UNITED STATES of America
v.
Mikhail KHAIT, Defendant.



The opinion of the court was delivered by: BRODERICK

MEMORANDUM ORDER

VINCENT L. BRODERICK, District Judge.

 Defendant Mikhail Khait has moved for an order dismissing the indictment against him on the ground that his continued prosecution is barred by the Double Jeopardy Clause of the Fifth Amendment to the United States Constitution. For the reasons that follow, the motion is denied.

 I.

 The chronology of events which led to this motion is undisputed by the parties:

 On January 17, 1985 defendant and others were indicted for extortion, and for conspiracy to commit extortion. They were charged, inter alia, with threatening a New York businessman named Boris Granik.

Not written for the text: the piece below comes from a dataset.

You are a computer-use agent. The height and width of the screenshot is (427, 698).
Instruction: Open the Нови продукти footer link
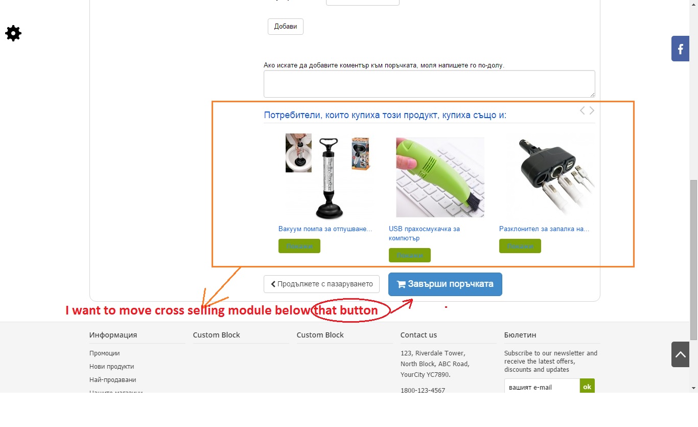(x=111, y=367)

 On March 3, 1986 jury selection began in the trial of Khait. That day, the government was informed that Granik, who was to be the government's main witness at trial, would refuse to testify if called. He indicated he would not testify because on March 2, 1986 his wife had received a telephone call threatening her and her family with death if he testified. Both parties agreed to complete jury selection, and did so. Court was adjourned until the next day so the government could determine whether it wished to proceed with the trial. The jury had not yet been sworn.

 On March 4, the next day, Granik appeared in court with his attorney and iterated his refusal to testify. The government then informed the court it would seek an order of civil contempt against Granik should he refuse to testify. The government suggested that a contempt sanction could not be imposed unless a jury had been sworn and Granik refused thereafter to testify. Defendant agreed. *fn1" The jury was sworn, and upon Granik's continued refusal to testify, I found him in civil contempt and ordered his incarceration. Then, at the government's request I adjourned the trial until March 20.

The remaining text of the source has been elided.